Svud acquiesça et répéta. Soudain, le feu jaillit de ses mains et il fut projeté en arrière, tandis qu'une boule de feu fila en ronflant sur la bête, fit mouche et souleva poussières et flammes dans une explosion spectaculaire. Svud se plia au sol, sa tête derrière ses bras pour se protéger des cailloux et des branchages.

Une fois les retombées terminées, il releva la tête ; un cratère se dessinait autour d'un corps calciné et fumant. Svud hoqueta, et la main de la cendrée lui tapota le dos.

— Bravo, l'artiste ; tu viens de lancer ton premier sortilège.

— Quoi ? glapit Svud. Mais je ne sais pas faire de la magie !

— Tu viens de… hmpf… (Cirilla se pressa la flanc en sifflant de douleur, puis reprit :) d'arrêter des flammes à mains nues pour les renvoyer à son expéditeur. C'est quoi, selon toi ?

Svud baissa les yeux vers ses mains, stupéfait. Alors il n'était pas un clone raté, finalement ? Peut-être qu'il y avait une latence dans mes dons, quelque chose qu'on ne pouvait pas voir… Il serra les poings ; il possédait une nouvelle arme pour se défendre.

Soudain, Cirilla vacilla et s'appuya contre son épaule. Le roux devint livide en voyant la large tâche rouge brillante se dessiner sur la tunique blanche de la sorceleuse. Il l'allongea, reprenant contenance, et dit précipitamment :

— Mince, tu saignes beaucoup ! J'espère que tes organes ne sont pas touchés… Est-ce tu sens une douleur lancinante à l'intérieur (Cirilla fit non de la tête, les dents serrées) Ok, je vais te faire un garrot – Svud déchira une manche de sa tunique et banda la blessure – Je vais aller chercher ta mère.

— Bonne idée, oui… Ah, j'ai envie de dormir.

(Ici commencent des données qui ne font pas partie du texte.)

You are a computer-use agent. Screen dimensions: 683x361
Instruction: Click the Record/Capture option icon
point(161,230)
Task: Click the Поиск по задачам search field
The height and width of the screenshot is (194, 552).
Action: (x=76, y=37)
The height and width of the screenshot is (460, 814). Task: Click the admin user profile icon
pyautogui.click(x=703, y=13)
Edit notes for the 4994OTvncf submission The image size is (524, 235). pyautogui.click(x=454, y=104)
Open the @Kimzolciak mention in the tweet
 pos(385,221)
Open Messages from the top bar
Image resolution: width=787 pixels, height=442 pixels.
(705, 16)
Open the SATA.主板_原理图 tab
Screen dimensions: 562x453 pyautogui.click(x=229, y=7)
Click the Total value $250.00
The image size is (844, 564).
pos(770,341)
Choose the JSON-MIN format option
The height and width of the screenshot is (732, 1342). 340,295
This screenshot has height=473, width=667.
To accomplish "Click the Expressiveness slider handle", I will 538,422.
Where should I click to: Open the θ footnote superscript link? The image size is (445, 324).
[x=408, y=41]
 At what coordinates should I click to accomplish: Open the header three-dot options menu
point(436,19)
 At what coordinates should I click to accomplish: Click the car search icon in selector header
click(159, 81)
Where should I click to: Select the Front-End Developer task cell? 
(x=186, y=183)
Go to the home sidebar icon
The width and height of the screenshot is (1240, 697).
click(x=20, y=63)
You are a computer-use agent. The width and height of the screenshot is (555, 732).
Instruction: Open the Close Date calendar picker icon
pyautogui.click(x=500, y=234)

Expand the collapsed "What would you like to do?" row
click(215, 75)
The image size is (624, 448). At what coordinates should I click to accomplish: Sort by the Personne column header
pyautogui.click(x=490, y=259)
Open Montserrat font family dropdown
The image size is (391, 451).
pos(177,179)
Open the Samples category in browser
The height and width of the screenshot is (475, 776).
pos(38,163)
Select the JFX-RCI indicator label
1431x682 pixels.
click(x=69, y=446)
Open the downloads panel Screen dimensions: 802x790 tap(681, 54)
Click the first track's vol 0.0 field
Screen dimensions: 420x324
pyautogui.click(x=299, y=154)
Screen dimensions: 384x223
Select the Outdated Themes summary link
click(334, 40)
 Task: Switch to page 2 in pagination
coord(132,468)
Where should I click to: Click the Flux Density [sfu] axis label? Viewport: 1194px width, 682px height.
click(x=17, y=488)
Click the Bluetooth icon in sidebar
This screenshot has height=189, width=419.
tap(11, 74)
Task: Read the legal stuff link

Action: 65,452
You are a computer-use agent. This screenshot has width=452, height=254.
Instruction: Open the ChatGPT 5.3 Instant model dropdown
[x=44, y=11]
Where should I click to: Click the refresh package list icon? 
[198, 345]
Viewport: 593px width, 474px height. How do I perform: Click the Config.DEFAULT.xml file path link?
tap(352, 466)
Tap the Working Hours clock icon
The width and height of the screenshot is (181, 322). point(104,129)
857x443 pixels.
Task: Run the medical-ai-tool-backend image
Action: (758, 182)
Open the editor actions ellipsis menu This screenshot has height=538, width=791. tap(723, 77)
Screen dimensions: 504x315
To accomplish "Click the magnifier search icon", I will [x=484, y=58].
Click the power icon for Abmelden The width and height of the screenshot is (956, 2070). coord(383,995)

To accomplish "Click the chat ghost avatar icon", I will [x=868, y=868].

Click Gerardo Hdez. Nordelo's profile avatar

— Tu t'es bien battue, répondit le garçon en la soulevant sur son dos. Allez, on y va.

* * *

— Elle va s'en sortir ?

Svud posa la question à Yennefer au chevet de sa fille, qui dormait paisiblement, sa blessure nettoyée et pansée convenablement. Merlin se tenait dans le coin de la chambre, son visage à demi-obscurci.

— Ma fille est solide, lui assura Yennefer avec légerté, puis prit un ton plus grave : Que s'est-il passé ?

Svud lui raconta sa soirée avec la jeune sorceleuse, de la préparation de l'huile jusqu'à la mort violente du monstre. Il omis cependant son intervention dans cette histoire, pour une raison qu'il ignorait ; son instinct lui soufflait que la magicienne n'était pas digne de confiance. Et, après ce que Svud avait vécu, il fallait mieux l'écouter maintenant.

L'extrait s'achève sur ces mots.